_EXERCISE REQUIREMENTS:_ In the records below, find the line that contains "Screen dimensions: 632x644" and the line that contains "Given: Tap the Amazon logo icon"; write out exactly those two lines and everything between them, without the pictures.

_RECORDS FOR THIS TASK:_
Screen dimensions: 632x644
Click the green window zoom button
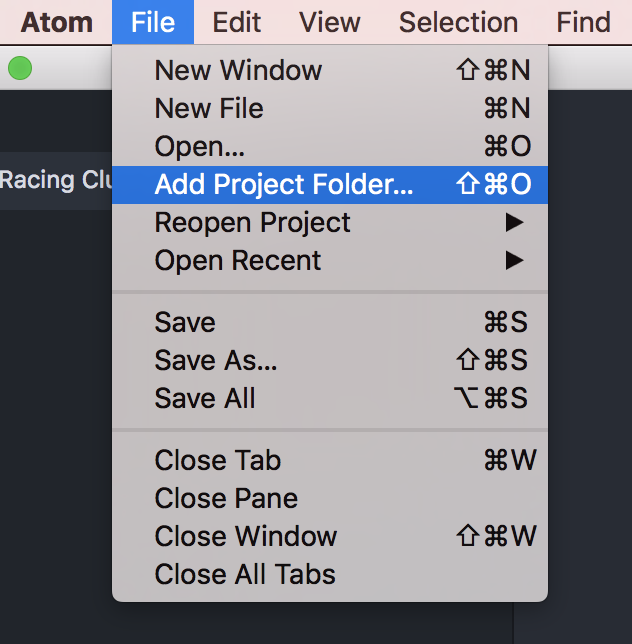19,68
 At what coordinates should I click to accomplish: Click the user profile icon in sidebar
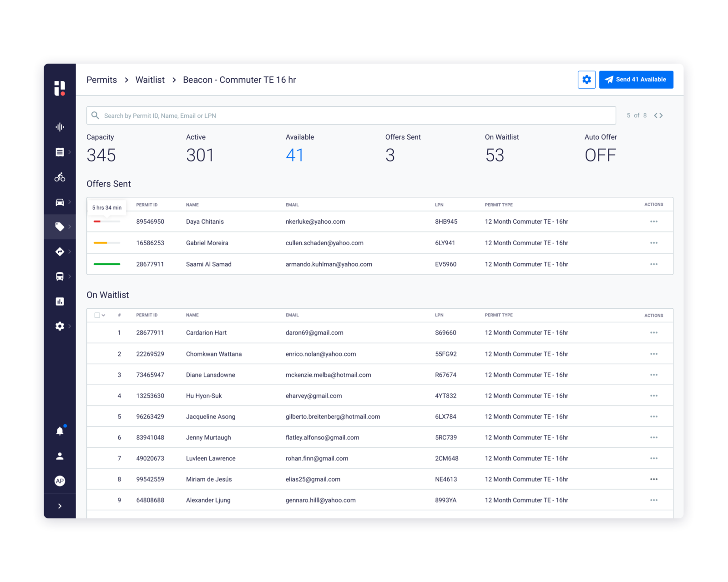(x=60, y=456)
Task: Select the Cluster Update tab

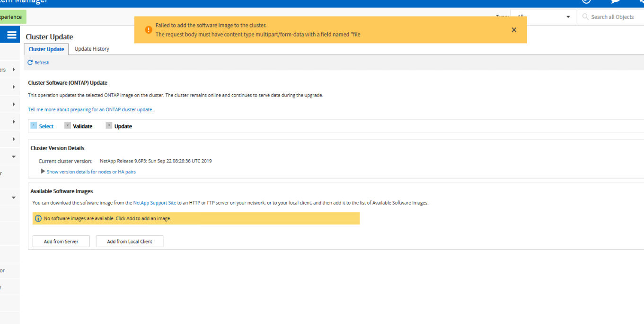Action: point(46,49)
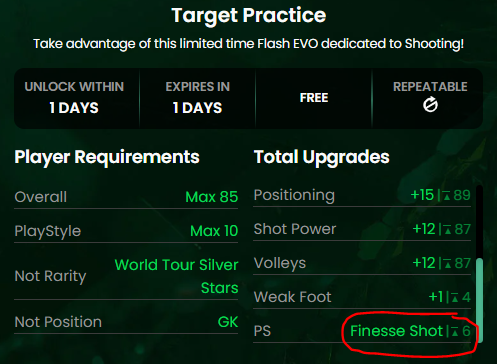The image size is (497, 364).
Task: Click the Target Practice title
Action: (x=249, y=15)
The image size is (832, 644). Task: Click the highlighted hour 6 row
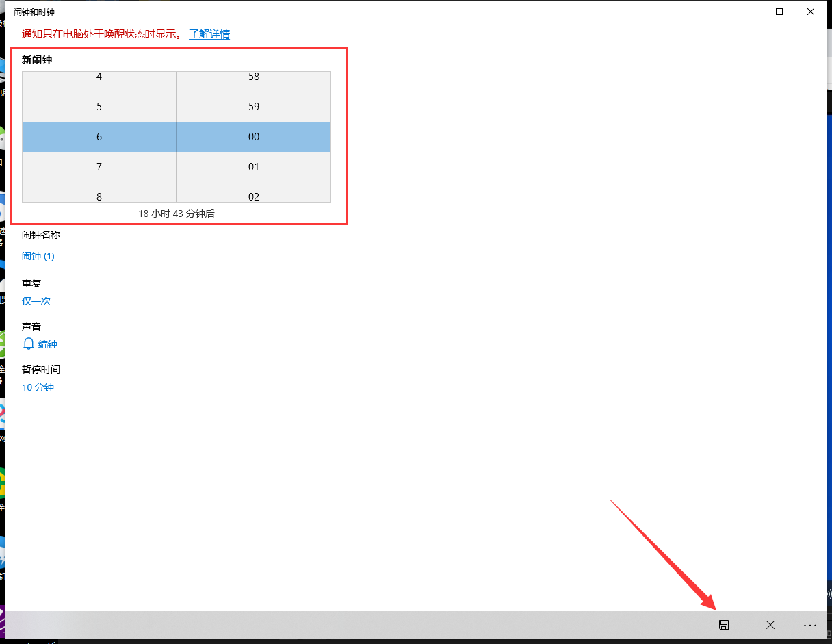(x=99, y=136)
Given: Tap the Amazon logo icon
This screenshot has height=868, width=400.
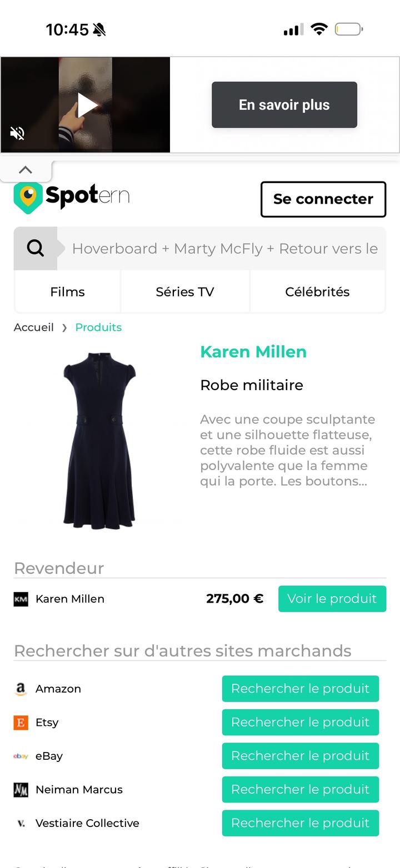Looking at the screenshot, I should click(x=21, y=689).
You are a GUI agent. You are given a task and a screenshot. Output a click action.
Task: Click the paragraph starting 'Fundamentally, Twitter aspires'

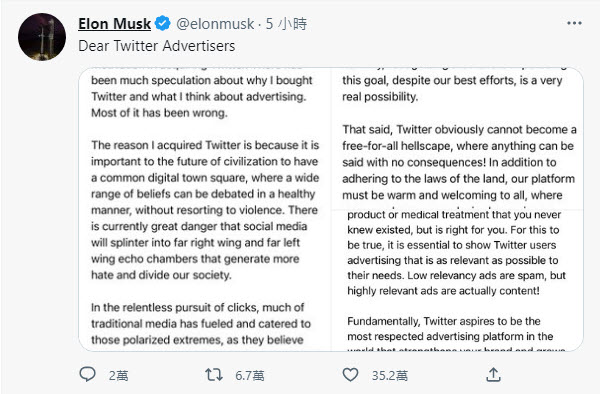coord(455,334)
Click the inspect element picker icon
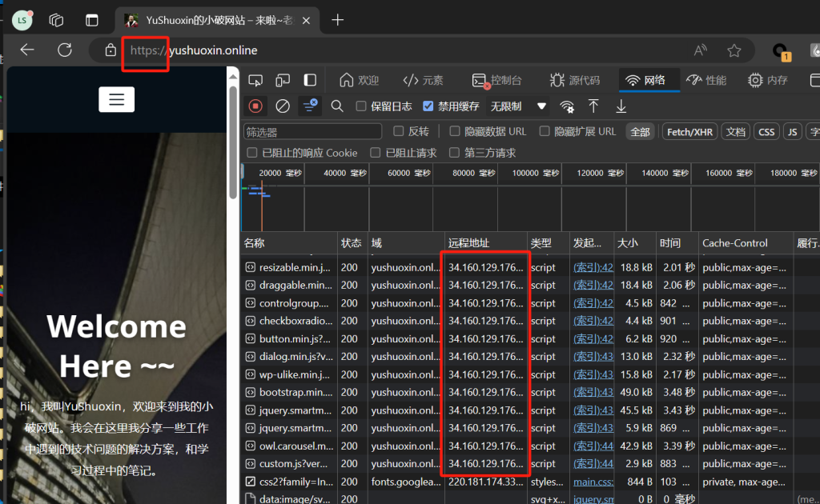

==

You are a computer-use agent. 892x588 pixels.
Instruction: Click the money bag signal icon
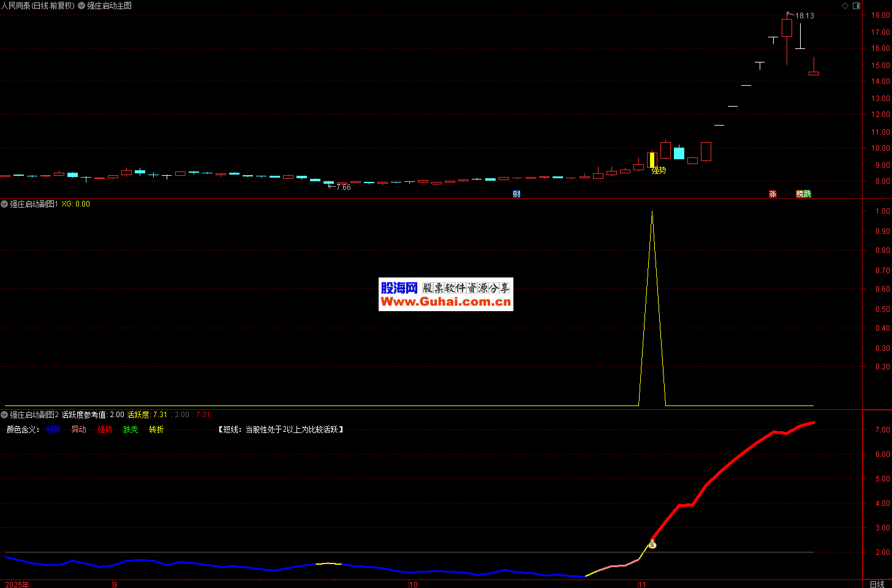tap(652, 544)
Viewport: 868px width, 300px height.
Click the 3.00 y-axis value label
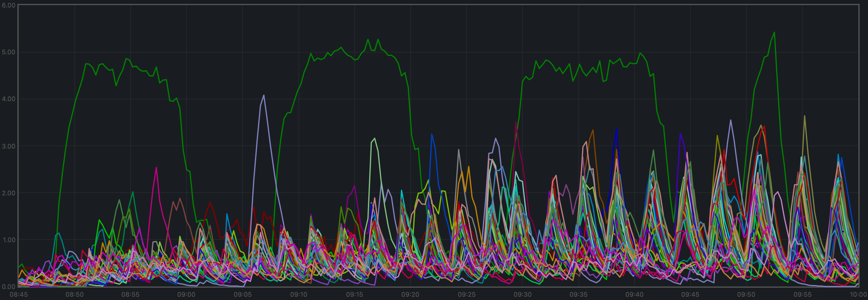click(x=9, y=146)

_SOLUTION TO THE EXERCISE:_
Screen dimensions: 632x644
Click the green window zoom button
19,68
 At what coordinates should I click to accomplish: Click the user profile icon in sidebar
(x=60, y=456)
Task: Select the Cluster Update tab

Action: point(46,49)
The image size is (497, 364).
Task: Click the Target Practice title
Action: (x=249, y=15)
The image size is (832, 644). Task: Click the highlighted hour 6 row
(x=99, y=136)
Given: Tap the Amazon logo icon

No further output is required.